#### Records supplied
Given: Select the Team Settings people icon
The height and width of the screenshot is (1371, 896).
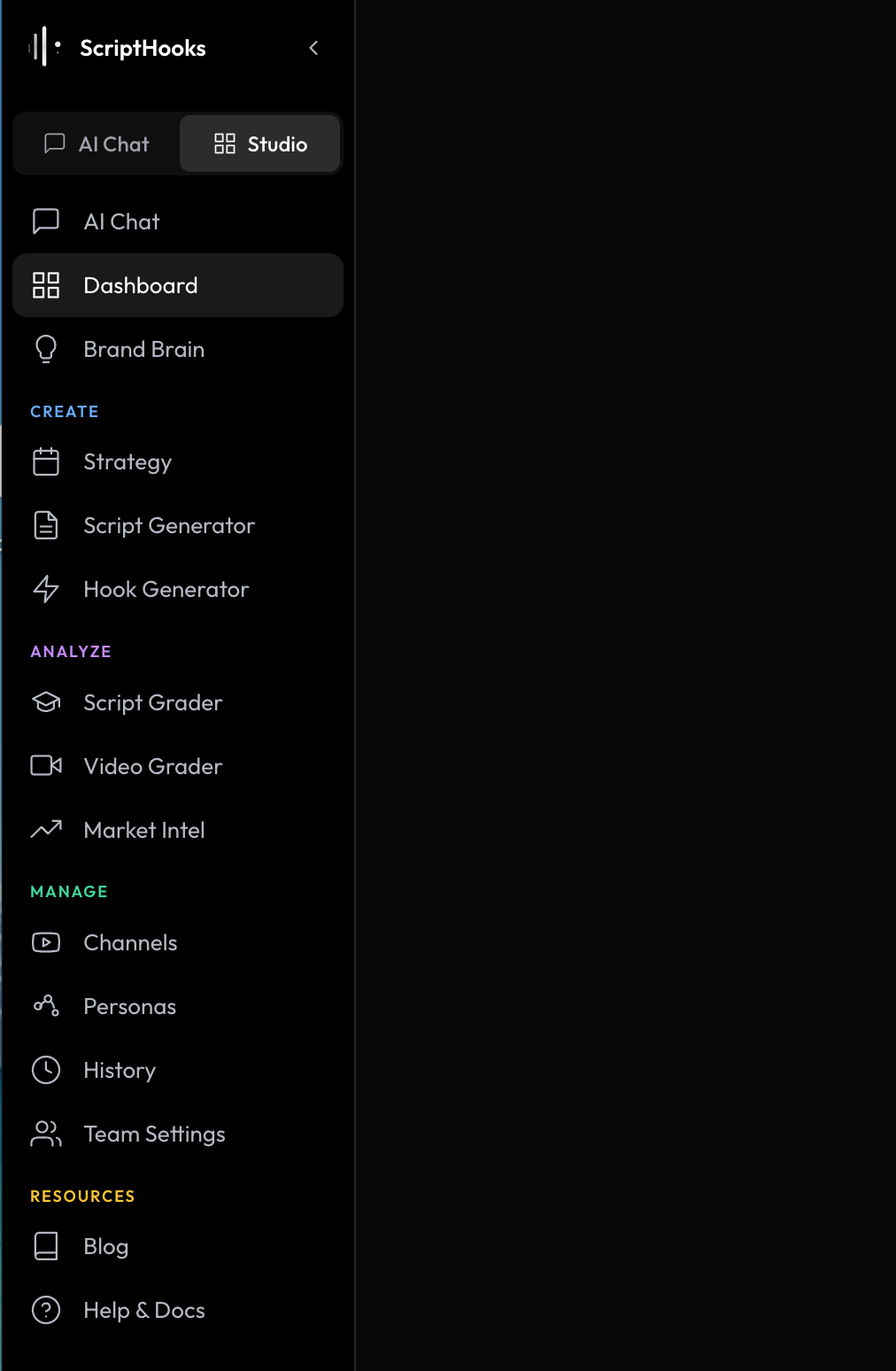Looking at the screenshot, I should tap(45, 1134).
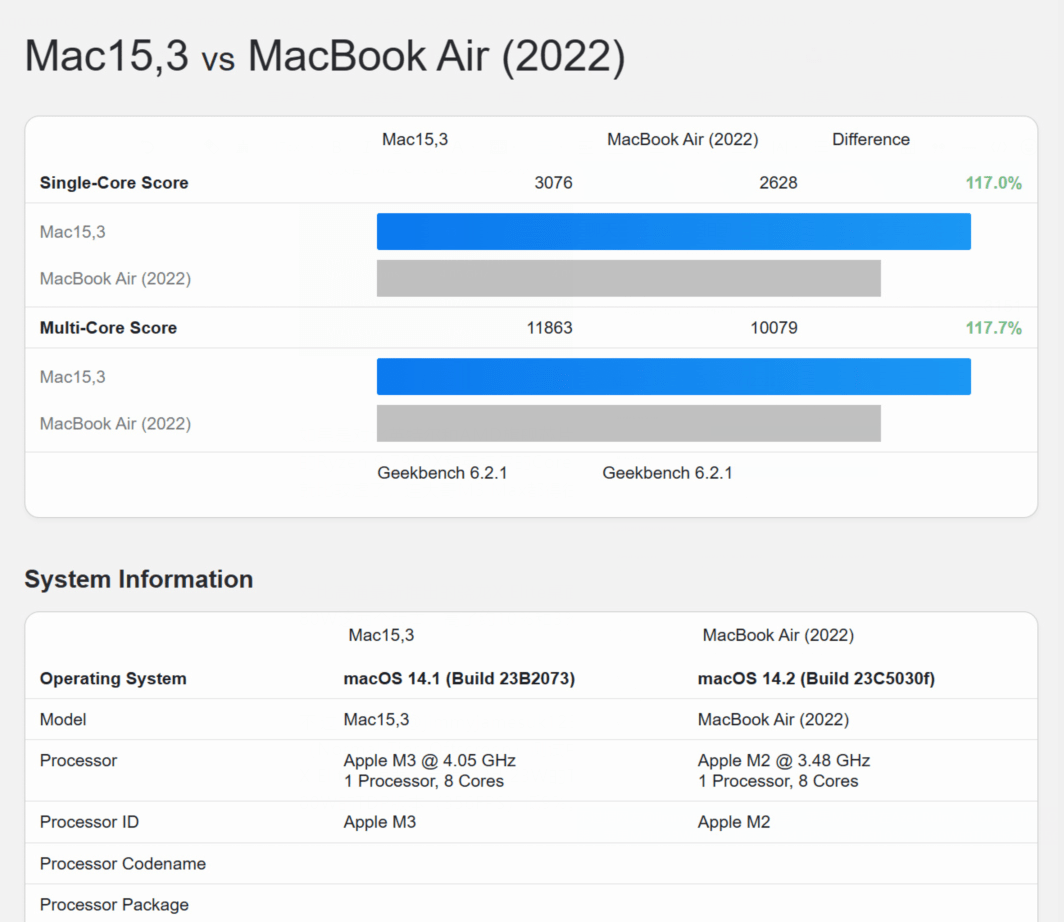Select the Single-Core Score row label
The image size is (1064, 922).
[x=114, y=183]
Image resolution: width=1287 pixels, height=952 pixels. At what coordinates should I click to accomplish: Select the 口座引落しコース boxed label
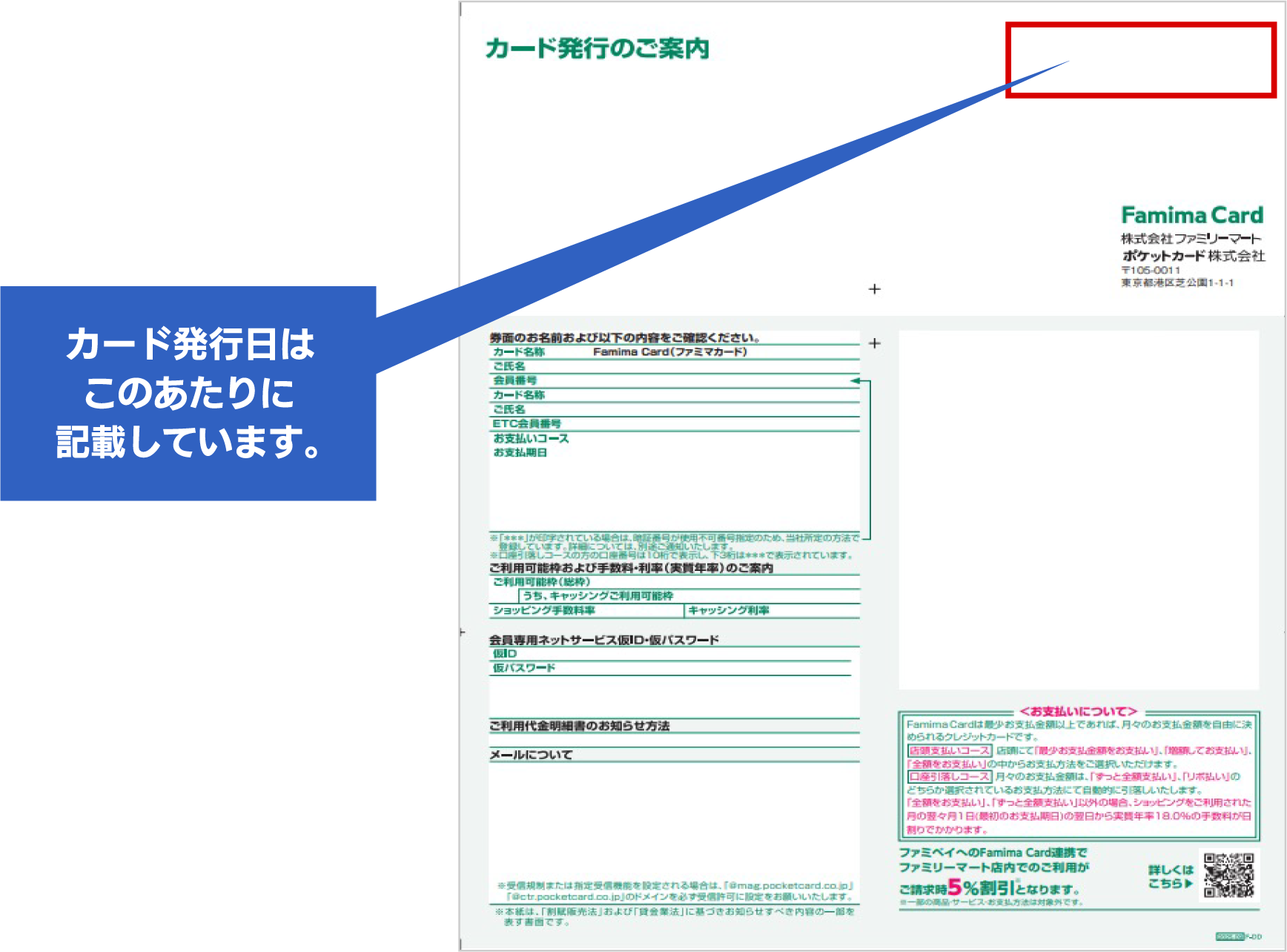(x=950, y=777)
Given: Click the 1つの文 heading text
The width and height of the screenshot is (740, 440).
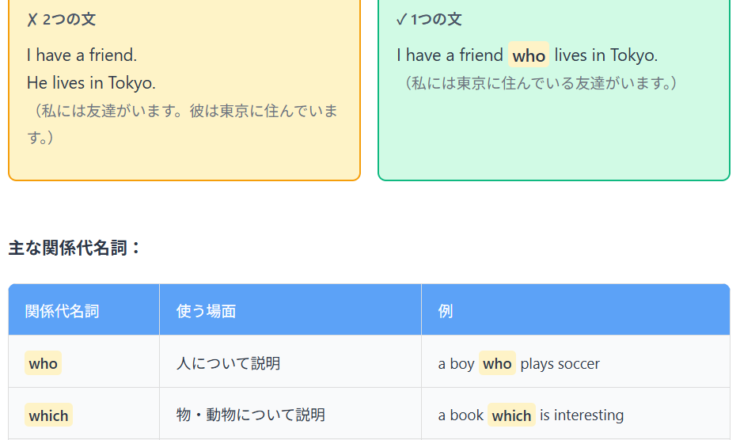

#### Exercise
Please return the records above exactly as written, dropping every picture.

#### Solution
Given: Select the Team Settings people icon
The height and width of the screenshot is (1371, 896).
Looking at the screenshot, I should tap(45, 1134).
Select the Single-Core Score row label
The image size is (1064, 922).
[x=114, y=183]
Image resolution: width=1287 pixels, height=952 pixels. At what coordinates should I click to accomplish: Select the 口座引落しコース boxed label
(x=950, y=777)
Given: Click the 1つの文 heading text
The width and height of the screenshot is (740, 440).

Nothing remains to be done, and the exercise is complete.